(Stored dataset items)
[Start of section]
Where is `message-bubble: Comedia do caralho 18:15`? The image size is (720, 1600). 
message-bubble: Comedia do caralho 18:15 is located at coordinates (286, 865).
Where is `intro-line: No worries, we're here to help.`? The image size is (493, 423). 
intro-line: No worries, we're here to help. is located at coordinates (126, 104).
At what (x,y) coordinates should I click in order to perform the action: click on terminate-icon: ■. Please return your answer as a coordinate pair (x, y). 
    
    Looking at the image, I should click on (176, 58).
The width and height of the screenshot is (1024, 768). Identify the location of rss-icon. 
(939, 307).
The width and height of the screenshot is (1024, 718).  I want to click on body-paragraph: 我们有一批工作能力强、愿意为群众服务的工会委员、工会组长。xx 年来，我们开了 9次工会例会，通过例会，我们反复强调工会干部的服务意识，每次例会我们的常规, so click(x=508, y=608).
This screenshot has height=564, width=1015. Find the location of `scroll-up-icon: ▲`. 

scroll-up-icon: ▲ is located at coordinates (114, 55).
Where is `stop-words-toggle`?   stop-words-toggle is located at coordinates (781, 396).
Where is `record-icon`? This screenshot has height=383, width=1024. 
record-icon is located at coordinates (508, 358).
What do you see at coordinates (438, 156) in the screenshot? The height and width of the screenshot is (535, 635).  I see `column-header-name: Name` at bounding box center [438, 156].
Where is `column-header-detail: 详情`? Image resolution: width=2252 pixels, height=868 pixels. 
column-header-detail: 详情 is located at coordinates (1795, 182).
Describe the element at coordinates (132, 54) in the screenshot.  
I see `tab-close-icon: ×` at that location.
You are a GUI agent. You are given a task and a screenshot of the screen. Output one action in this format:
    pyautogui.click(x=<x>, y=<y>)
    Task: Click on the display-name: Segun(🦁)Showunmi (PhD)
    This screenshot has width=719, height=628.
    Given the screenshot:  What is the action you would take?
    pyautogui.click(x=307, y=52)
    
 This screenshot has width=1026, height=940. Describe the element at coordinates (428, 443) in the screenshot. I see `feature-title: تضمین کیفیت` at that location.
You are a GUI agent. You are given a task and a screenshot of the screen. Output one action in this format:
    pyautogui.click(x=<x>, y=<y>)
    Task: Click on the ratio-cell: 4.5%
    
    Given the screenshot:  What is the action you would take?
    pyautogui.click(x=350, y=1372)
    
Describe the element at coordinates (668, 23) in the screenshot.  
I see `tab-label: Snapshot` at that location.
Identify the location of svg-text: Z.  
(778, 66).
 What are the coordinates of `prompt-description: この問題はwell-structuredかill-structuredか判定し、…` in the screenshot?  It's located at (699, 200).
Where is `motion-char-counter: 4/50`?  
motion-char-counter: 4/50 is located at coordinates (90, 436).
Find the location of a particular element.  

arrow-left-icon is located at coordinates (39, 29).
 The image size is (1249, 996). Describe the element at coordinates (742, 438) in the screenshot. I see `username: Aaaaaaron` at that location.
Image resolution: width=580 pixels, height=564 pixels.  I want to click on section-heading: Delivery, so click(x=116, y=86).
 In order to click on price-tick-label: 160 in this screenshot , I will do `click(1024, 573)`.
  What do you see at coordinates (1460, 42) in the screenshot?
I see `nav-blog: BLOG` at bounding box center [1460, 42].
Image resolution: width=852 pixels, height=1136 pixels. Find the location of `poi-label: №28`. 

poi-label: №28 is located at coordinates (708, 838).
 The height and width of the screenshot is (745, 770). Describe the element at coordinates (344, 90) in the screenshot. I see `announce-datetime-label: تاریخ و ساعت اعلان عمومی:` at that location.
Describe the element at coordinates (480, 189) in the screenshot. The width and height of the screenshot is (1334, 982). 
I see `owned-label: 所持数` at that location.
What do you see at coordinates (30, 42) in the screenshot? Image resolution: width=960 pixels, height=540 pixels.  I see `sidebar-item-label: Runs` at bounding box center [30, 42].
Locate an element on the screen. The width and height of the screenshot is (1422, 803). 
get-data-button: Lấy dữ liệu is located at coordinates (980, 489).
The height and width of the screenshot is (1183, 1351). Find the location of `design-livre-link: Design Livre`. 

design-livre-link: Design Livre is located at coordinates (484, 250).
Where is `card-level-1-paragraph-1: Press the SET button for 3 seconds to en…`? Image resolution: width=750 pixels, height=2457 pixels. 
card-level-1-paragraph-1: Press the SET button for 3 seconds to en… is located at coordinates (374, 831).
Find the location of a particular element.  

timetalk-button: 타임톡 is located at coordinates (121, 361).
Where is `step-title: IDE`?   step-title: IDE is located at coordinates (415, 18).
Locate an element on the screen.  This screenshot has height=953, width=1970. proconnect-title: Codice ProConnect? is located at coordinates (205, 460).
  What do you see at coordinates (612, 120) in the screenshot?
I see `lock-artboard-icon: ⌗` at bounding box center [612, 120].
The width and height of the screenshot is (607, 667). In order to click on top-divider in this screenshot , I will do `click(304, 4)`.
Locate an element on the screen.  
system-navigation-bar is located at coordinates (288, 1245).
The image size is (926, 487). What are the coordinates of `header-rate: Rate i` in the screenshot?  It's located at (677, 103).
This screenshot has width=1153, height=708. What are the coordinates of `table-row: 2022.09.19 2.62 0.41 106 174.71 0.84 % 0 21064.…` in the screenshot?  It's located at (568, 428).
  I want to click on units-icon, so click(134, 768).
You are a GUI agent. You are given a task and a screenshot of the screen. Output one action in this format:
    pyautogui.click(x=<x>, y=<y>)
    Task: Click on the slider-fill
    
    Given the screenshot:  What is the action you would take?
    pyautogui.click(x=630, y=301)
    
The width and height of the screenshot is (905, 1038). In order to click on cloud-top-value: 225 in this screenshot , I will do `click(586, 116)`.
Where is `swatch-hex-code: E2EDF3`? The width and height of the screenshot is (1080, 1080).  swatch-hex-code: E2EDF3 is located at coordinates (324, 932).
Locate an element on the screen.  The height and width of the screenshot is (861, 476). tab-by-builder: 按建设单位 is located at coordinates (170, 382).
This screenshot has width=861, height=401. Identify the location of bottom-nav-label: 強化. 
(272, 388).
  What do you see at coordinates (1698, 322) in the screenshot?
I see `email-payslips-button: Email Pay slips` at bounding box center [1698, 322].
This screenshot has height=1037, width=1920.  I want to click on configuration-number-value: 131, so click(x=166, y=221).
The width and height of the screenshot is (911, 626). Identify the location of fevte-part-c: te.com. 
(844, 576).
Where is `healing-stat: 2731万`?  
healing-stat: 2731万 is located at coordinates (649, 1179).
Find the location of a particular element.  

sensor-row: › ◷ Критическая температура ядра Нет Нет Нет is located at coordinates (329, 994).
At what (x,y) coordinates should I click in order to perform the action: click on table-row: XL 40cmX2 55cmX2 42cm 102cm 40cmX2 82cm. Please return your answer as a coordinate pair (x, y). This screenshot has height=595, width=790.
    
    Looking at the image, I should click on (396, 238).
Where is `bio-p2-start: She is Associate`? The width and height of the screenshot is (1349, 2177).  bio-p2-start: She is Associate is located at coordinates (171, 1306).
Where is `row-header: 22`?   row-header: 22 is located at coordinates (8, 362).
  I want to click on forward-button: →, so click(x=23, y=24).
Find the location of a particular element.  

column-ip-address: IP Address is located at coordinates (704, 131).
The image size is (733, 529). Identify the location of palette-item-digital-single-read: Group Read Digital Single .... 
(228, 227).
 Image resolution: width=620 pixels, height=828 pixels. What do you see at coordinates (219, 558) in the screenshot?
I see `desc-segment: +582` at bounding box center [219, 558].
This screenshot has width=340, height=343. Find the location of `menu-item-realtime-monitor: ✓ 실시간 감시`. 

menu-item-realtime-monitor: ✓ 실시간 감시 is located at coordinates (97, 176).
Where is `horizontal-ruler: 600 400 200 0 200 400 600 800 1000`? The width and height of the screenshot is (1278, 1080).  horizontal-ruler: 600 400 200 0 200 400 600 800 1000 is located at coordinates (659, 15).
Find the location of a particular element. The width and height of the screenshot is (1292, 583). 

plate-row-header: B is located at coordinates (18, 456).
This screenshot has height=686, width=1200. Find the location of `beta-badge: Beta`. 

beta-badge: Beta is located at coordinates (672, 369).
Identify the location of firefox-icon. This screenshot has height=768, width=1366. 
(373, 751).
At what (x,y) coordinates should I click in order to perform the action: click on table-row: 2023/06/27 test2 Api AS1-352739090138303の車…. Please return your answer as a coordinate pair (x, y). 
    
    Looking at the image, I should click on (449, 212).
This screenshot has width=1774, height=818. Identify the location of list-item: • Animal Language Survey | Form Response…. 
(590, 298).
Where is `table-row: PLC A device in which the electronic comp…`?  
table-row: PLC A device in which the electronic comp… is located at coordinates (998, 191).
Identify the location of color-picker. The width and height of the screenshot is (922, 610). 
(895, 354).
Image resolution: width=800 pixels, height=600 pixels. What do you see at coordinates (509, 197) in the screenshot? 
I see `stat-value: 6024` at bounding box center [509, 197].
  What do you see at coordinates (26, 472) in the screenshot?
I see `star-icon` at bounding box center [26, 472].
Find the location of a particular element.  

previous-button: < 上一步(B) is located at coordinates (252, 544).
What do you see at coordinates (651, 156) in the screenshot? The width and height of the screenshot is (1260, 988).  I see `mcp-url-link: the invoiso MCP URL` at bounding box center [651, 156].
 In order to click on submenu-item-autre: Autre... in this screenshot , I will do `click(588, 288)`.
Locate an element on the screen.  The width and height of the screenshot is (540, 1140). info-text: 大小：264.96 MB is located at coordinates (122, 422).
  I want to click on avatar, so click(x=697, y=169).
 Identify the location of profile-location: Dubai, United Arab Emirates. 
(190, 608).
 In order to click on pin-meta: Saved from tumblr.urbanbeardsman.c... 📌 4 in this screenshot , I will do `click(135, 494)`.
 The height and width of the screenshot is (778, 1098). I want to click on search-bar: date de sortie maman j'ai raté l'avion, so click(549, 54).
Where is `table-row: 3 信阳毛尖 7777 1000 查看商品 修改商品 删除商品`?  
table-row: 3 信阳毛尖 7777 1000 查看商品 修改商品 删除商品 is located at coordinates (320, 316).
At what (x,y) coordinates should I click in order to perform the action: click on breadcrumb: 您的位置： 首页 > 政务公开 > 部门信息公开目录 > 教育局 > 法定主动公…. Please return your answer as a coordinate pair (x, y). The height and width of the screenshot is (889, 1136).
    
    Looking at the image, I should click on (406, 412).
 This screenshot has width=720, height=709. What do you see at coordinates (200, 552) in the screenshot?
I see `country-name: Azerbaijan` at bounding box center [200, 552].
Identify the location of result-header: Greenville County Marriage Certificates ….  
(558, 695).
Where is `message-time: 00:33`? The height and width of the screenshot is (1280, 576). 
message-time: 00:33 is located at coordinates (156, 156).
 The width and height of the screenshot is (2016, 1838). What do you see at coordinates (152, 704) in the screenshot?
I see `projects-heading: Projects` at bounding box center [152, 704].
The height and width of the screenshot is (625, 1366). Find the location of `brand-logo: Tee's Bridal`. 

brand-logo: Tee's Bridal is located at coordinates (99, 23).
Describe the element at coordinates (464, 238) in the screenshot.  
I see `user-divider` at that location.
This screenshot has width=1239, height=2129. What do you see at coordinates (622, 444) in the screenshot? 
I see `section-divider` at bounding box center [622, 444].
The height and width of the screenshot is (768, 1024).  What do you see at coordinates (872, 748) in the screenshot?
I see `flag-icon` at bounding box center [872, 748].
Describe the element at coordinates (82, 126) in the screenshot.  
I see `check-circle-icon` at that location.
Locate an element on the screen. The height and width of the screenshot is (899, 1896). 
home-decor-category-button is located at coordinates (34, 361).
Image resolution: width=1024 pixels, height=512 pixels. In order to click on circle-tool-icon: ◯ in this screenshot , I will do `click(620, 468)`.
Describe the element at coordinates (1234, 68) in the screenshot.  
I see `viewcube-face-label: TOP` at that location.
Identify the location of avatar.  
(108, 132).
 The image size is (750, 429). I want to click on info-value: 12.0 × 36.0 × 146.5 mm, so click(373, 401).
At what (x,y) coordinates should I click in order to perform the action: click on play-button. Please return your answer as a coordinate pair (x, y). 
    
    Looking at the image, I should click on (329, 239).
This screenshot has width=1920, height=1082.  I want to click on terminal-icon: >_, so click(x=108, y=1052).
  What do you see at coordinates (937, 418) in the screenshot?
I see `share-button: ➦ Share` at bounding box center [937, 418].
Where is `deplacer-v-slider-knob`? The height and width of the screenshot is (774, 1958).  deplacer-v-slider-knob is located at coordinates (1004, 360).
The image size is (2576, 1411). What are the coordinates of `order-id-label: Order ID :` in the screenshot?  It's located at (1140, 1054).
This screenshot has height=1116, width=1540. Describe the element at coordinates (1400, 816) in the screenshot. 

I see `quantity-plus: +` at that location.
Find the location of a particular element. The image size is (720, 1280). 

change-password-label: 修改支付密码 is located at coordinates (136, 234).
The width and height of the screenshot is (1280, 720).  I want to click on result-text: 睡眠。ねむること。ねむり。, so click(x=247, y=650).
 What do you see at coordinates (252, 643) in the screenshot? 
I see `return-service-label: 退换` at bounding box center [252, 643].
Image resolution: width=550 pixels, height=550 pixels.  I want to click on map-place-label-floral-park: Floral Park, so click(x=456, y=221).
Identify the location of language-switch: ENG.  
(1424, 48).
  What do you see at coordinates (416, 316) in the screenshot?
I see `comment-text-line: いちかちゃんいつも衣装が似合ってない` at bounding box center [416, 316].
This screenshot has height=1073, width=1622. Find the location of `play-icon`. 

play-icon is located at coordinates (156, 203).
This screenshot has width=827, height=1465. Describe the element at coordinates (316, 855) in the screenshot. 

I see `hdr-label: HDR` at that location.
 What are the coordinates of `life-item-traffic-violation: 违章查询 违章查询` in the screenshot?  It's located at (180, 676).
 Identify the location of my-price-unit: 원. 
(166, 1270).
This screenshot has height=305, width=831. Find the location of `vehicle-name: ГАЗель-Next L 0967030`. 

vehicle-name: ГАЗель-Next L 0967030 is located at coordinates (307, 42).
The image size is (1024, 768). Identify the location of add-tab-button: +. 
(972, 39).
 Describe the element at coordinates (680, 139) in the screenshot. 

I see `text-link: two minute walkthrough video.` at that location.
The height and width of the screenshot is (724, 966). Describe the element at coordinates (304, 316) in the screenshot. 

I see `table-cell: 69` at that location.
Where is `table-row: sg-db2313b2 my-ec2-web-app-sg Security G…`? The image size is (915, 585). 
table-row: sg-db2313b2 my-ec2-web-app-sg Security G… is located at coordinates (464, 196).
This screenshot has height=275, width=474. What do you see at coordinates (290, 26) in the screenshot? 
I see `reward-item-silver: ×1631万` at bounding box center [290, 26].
[End of section]
- PROBLEM DETAILS: Reproduce the data from the line with "Describe the element at coordinates (82, 126)" to the line with "Looking at the image, I should click on (329, 239).", replacing "element" with "item" and keeping everything else the same.

- SOLUTION TO THIS PROBLEM:
Describe the item at coordinates (82, 126) in the screenshot.  
I see `check-circle-icon` at that location.
Locate an item on the screen. The height and width of the screenshot is (899, 1896). 
home-decor-category-button is located at coordinates (34, 361).
Image resolution: width=1024 pixels, height=512 pixels. In order to click on circle-tool-icon: ◯ in this screenshot , I will do `click(620, 468)`.
Describe the item at coordinates (1234, 68) in the screenshot.  
I see `viewcube-face-label: TOP` at that location.
Identify the location of avatar.  
(108, 132).
 The image size is (750, 429). I want to click on info-value: 12.0 × 36.0 × 146.5 mm, so click(373, 401).
At what (x,y) coordinates should I click in order to perform the action: click on play-button. Please return your answer as a coordinate pair (x, y). 
    
    Looking at the image, I should click on (329, 239).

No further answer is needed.